**How to complete this task:** What you return should match every record exactly, with the images removed.

**Stored items:**
- - -

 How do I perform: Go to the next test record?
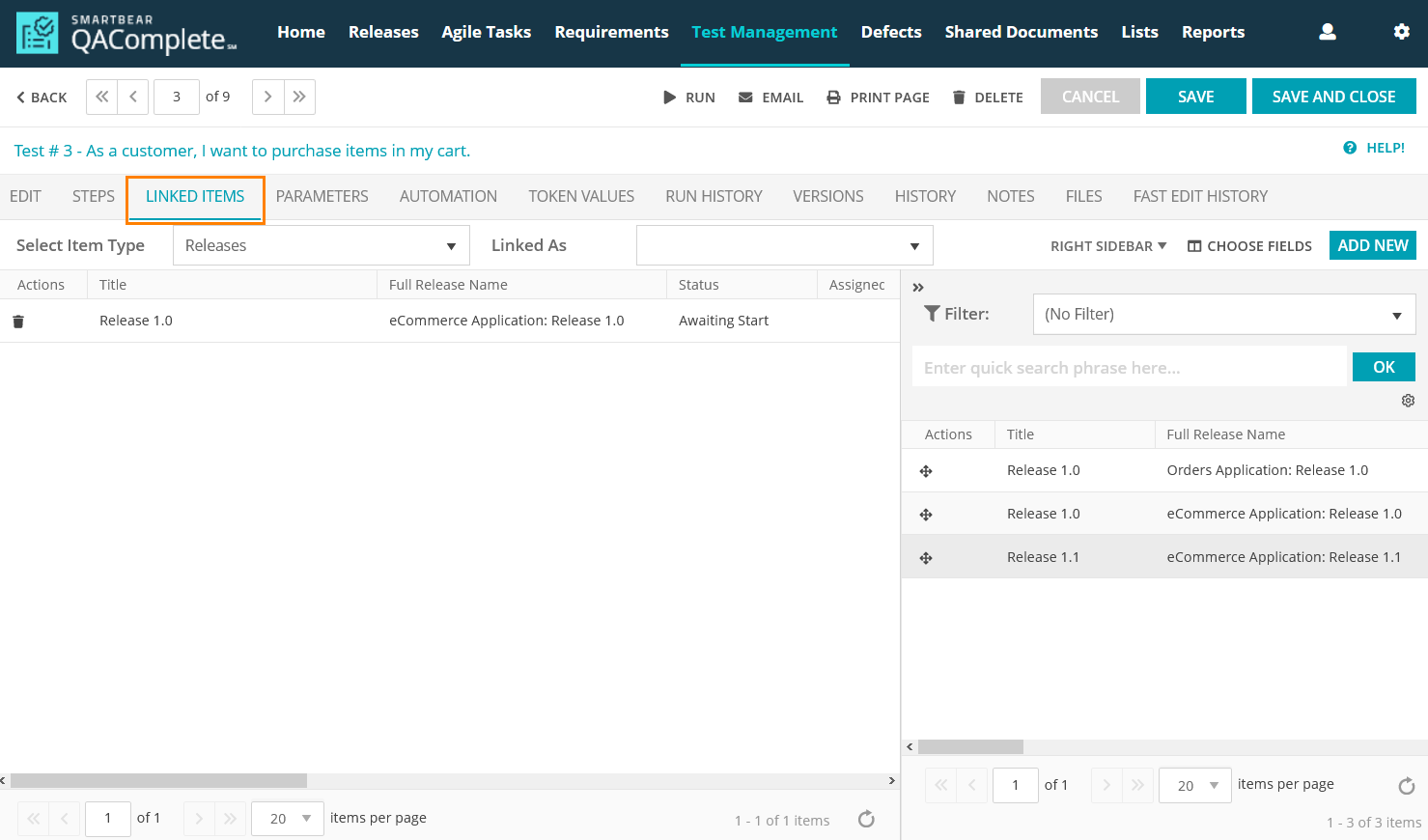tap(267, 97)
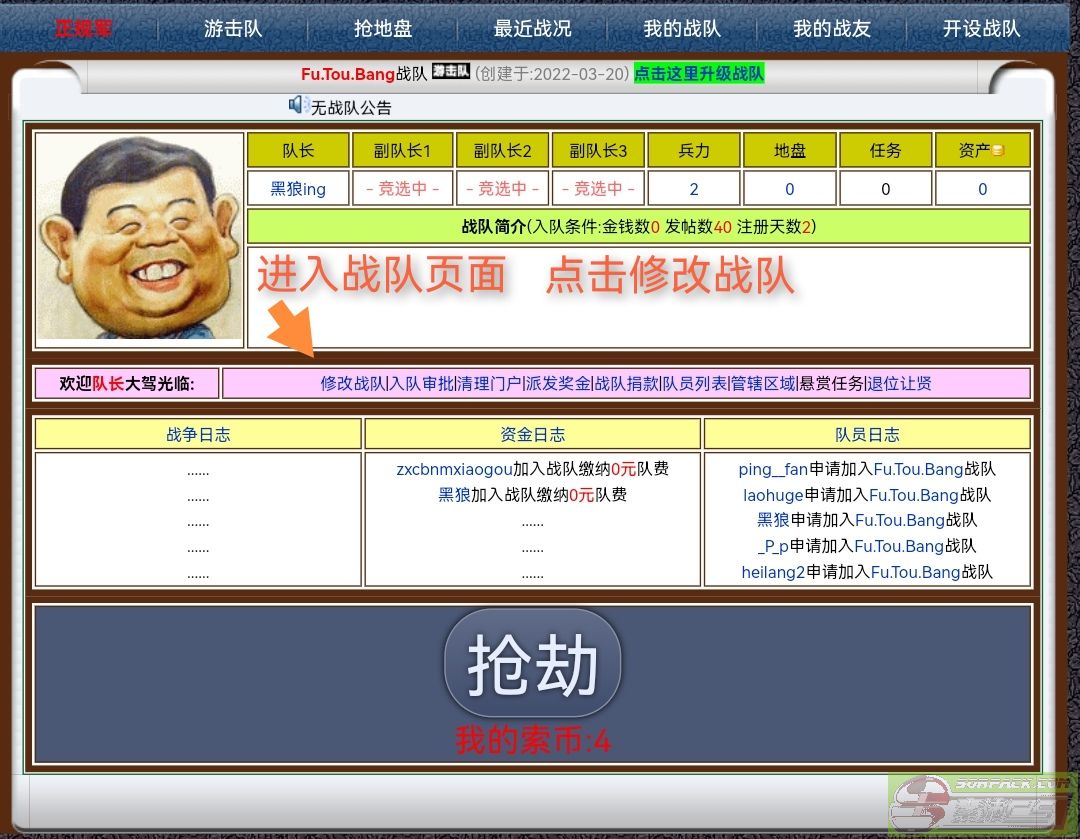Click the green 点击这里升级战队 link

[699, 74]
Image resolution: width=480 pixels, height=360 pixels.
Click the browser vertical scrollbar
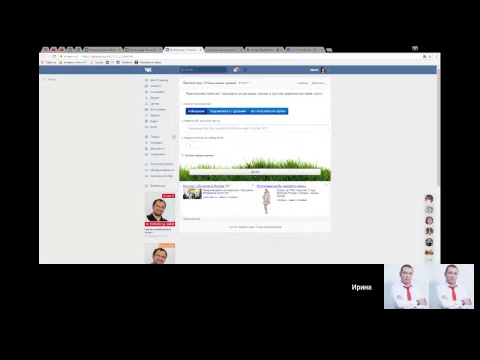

- - -

**The answer:**
 How do I perform: Go to the next test record?
tap(267, 97)
Click the green 点击这里升级战队 link

[699, 74]
Image resolution: width=480 pixels, height=360 pixels.
Click the browser vertical scrollbar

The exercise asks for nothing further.